I really liked the notion of creating a “gateway” to draw people into downtown, with a focus on Victoria Street. Lighting up the bridge, greening up the highway sidewalks, and installing arches across Cedar Avenue and the other entrances to downtown are some of the suggestions. These would create a sense of having arrived somewhere worth visiting rather than driving on by.

The plan stresses the “critical need” to get more people living downtown and suggests singles and empty-nest couples of all ages as a good place to start. This will obviously depend largely on private-sector investment, but it is still disappointing that the one-year action plan at the end of the report aimed at kick starting the process does not mention housing.
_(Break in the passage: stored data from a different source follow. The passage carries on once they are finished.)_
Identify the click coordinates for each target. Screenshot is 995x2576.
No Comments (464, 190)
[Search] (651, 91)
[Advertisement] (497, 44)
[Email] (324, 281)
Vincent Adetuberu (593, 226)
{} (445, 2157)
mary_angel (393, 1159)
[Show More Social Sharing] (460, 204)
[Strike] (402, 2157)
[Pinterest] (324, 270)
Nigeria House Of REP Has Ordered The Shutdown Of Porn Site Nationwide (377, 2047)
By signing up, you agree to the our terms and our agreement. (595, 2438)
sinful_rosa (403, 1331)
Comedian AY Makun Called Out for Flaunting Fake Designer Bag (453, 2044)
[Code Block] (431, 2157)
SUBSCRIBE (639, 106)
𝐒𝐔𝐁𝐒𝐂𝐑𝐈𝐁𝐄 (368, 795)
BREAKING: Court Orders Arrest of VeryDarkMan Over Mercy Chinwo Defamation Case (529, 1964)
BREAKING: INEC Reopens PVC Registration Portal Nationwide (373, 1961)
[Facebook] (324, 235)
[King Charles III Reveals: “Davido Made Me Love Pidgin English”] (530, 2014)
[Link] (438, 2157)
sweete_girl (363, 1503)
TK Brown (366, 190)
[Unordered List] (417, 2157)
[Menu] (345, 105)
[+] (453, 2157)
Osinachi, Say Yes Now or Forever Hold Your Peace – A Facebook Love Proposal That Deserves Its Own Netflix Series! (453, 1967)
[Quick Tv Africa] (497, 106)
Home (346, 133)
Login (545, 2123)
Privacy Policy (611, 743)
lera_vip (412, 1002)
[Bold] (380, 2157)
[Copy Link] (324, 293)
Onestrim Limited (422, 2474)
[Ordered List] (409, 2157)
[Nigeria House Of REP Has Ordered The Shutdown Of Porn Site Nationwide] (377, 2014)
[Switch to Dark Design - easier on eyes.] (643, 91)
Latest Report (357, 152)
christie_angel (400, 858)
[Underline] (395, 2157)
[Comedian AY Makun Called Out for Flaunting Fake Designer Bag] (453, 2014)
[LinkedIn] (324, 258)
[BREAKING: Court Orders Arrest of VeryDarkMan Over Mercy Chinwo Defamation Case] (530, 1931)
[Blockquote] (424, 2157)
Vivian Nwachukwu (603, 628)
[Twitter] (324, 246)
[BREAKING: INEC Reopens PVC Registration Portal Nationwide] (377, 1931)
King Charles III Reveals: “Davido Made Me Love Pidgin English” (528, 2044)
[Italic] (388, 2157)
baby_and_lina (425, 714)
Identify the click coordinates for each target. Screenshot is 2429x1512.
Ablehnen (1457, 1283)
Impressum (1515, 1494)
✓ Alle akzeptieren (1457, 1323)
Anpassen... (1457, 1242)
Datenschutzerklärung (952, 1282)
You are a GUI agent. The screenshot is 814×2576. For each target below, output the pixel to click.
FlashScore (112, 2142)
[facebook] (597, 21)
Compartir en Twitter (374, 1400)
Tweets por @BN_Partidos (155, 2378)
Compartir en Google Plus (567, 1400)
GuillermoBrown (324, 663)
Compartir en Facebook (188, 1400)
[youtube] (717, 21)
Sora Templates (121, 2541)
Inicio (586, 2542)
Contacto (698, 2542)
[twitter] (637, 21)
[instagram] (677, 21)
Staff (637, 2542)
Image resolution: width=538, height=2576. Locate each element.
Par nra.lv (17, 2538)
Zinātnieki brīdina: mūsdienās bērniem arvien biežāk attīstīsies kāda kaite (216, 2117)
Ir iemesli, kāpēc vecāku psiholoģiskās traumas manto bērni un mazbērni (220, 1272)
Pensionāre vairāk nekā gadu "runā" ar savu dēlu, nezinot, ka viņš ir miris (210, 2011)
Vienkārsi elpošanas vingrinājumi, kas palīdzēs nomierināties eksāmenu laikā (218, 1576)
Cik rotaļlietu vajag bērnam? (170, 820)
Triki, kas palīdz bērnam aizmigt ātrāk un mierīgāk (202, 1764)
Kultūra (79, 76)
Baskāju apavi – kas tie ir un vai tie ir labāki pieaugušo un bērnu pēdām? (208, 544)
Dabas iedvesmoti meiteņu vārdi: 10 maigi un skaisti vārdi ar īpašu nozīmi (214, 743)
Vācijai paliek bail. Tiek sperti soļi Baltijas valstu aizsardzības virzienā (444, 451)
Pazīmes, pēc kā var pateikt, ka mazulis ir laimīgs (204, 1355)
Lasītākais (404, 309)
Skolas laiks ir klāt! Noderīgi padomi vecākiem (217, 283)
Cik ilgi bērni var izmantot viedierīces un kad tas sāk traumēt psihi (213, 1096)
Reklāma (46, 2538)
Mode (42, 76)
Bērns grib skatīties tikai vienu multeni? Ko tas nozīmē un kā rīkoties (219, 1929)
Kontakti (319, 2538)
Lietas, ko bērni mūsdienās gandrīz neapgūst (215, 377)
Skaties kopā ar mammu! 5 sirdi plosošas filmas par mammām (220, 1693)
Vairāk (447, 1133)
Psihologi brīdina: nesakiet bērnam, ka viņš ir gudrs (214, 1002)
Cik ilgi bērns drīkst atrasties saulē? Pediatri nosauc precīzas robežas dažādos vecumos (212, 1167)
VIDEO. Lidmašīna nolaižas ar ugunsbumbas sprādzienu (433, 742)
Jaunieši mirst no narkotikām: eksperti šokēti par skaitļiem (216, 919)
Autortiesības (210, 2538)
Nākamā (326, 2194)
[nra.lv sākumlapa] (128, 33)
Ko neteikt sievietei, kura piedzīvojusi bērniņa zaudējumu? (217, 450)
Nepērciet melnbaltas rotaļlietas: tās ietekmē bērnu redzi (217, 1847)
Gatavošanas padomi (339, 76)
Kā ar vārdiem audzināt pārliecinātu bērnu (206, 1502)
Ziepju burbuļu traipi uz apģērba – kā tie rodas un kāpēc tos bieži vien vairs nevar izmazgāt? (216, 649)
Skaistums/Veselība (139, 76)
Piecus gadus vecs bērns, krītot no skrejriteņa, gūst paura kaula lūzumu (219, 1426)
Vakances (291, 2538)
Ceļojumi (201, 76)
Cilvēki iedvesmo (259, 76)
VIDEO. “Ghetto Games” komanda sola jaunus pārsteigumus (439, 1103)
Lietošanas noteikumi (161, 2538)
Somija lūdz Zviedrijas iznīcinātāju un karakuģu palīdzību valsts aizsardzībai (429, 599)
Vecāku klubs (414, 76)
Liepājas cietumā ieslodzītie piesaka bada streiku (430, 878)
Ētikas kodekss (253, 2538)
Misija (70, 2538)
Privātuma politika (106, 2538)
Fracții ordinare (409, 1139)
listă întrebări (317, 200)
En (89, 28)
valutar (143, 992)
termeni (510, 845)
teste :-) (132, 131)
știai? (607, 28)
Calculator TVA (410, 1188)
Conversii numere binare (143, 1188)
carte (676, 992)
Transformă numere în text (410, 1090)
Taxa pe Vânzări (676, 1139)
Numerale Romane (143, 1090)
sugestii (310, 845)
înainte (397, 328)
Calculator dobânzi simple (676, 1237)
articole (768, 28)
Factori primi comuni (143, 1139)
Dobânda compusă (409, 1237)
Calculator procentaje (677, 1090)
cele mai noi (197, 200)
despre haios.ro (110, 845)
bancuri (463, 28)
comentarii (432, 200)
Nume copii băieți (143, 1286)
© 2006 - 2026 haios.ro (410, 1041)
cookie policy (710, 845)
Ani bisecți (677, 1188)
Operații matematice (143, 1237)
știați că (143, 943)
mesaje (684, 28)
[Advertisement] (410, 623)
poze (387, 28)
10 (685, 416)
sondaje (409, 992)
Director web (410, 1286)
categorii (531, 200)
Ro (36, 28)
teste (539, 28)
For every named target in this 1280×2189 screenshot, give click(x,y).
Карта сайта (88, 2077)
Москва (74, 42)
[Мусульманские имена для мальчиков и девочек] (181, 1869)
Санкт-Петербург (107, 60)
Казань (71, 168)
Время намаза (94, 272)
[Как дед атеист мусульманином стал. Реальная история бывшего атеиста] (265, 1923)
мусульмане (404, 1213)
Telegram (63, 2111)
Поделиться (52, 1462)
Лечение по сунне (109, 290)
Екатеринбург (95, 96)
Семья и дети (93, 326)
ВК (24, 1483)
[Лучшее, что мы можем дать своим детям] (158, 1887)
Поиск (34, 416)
The report also makes a case for design guidelines to give the public faces of private spaces a more polished look. These are long overdue and necessary to avoid anymore penal-looking development like the Health Centre should new development occur downtown.

But the plan is just a beginning. While trying to retain the upbeat sentiment required for these kinds of documents, the consultants acknowledge the challenges.

First among these is the projection of zero population growth in Greater Trail over the next 25 years. So, for example, while the plan provides a tantalizing template for what could be done to improve downtown facades with a mock-up of the Ferraro building, where is the incentive to spend potfuls of cash in a zero-growth environment?

The plan suggests an “aggressive” investment program involving tax incentives. These would include property tax holidays on new construction and building upgrades downtown.

These are important but whether, in combination with all the rest of the downtown improvements proposed, they will be enough is an open question.

Council has endorsed the plan that it has been intimately involved in creating. The short-term action plan provides an ambitious to-do list, including hiring a downtown economic development coordinator.

The clock tends to move slowly in Trail but the consultants are implicitly urging council and the community to shake themselves out of their long slumber and get moving.

Is Trail ready to go or will it be reaching for the snooze button?

•••

Speaking of people caught in a time warp, I think I may be ready to consider acquiring a smart phone if a recent innovation is commercialized anytime soon.

Using infrared technology, some bright light has miniaturized a process for testing fruit and vegetables for ripeness based on variables such as their sugar content.

Imagine not having to stand around eating unwashed grapes at the supermarket to figure out of they if they are palatable? Or how about arriving home with melon and not cutting into it to discover that it has all the taste of the cardboard lying around the streets in the Mexican town it was shipped from?

Now that would be information worth paying for and packing around in my overstuffed pockets.

Raymond Masleck is a retired Trail Times reporter.